## Directions
Word for word, restate the lines from the start of the data down to the line with "You are a computer-use agent. The width", both included.

#### Records provided ####

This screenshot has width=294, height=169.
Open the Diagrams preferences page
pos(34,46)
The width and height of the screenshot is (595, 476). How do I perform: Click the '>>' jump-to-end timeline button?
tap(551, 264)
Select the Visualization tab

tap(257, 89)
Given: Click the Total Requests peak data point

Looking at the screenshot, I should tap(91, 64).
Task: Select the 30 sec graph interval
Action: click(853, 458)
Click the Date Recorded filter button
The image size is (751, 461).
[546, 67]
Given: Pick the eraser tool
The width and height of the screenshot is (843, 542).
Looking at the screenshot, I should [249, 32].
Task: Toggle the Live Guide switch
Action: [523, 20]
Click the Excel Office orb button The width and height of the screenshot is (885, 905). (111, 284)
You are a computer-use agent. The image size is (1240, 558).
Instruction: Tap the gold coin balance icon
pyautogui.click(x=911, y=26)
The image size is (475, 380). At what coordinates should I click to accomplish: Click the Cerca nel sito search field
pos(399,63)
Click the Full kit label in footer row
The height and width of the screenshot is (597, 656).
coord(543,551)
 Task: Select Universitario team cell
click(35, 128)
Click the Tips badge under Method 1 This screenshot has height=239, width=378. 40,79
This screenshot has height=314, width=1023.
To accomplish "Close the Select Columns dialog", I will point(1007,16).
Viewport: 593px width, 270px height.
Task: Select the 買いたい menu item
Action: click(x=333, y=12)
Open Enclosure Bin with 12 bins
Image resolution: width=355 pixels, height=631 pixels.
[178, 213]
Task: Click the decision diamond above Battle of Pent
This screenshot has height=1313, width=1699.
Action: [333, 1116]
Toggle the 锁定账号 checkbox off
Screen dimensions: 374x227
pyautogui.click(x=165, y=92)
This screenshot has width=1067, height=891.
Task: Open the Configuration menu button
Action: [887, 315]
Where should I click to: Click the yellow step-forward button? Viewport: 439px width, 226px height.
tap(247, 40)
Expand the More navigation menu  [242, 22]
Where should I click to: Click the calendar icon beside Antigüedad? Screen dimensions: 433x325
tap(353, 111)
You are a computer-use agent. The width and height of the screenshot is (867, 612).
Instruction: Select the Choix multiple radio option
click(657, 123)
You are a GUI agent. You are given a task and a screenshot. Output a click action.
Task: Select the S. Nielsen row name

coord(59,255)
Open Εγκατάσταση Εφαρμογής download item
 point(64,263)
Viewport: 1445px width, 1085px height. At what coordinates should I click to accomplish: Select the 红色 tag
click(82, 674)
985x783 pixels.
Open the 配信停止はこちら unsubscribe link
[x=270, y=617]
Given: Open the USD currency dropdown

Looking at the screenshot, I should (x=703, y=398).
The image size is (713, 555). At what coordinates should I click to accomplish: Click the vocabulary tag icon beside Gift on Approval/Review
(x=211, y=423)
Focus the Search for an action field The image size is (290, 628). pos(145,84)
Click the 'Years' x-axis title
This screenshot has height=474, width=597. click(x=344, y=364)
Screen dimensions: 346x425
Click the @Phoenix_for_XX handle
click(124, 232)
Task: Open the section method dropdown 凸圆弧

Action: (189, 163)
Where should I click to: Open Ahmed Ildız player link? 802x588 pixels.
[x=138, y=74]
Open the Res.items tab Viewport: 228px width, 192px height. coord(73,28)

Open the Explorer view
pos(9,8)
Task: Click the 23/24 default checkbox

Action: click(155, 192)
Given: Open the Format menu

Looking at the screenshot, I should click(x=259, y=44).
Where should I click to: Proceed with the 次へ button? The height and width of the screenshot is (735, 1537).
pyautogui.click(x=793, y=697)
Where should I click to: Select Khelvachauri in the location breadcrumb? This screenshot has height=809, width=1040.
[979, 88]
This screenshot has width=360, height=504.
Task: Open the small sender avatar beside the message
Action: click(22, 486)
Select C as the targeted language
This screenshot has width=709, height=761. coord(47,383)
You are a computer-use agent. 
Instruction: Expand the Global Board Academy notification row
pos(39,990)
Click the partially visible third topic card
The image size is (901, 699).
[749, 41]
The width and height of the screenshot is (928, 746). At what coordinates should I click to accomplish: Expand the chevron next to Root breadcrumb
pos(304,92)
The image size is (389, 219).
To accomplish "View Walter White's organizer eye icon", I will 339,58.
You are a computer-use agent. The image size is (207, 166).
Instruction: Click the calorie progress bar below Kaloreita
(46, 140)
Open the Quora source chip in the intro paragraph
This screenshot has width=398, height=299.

####

## Task response
This screenshot has width=294, height=169.
Open the Diagrams preferences page
pos(34,46)
The width and height of the screenshot is (595, 476). How do I perform: Click the '>>' jump-to-end timeline button?
tap(551, 264)
Select the Visualization tab

tap(257, 89)
Given: Click the Total Requests peak data point

Looking at the screenshot, I should tap(91, 64).
Task: Select the 30 sec graph interval
Action: click(853, 458)
Click the Date Recorded filter button
The image size is (751, 461).
[546, 67]
Given: Pick the eraser tool
The width and height of the screenshot is (843, 542).
Looking at the screenshot, I should [249, 32].
Task: Toggle the Live Guide switch
Action: [523, 20]
Click the Excel Office orb button The width and height of the screenshot is (885, 905). (111, 284)
You are a computer-use agent. The image size is (1240, 558).
Instruction: Tap the gold coin balance icon
pyautogui.click(x=911, y=26)
The image size is (475, 380). At what coordinates should I click to accomplish: Click the Cerca nel sito search field
pos(399,63)
Click the Full kit label in footer row
The height and width of the screenshot is (597, 656).
coord(543,551)
 Task: Select Universitario team cell
click(35, 128)
Click the Tips badge under Method 1 This screenshot has height=239, width=378. 40,79
This screenshot has height=314, width=1023.
To accomplish "Close the Select Columns dialog", I will point(1007,16).
Viewport: 593px width, 270px height.
Task: Select the 買いたい menu item
Action: click(x=333, y=12)
Open Enclosure Bin with 12 bins
Image resolution: width=355 pixels, height=631 pixels.
[178, 213]
Task: Click the decision diamond above Battle of Pent
This screenshot has height=1313, width=1699.
Action: [333, 1116]
Toggle the 锁定账号 checkbox off
Screen dimensions: 374x227
pyautogui.click(x=165, y=92)
This screenshot has width=1067, height=891.
Task: Open the Configuration menu button
Action: [887, 315]
Where should I click to: Click the yellow step-forward button? Viewport: 439px width, 226px height.
tap(247, 40)
Expand the More navigation menu  [242, 22]
Where should I click to: Click the calendar icon beside Antigüedad? Screen dimensions: 433x325
tap(353, 111)
You are a computer-use agent. The width and height of the screenshot is (867, 612).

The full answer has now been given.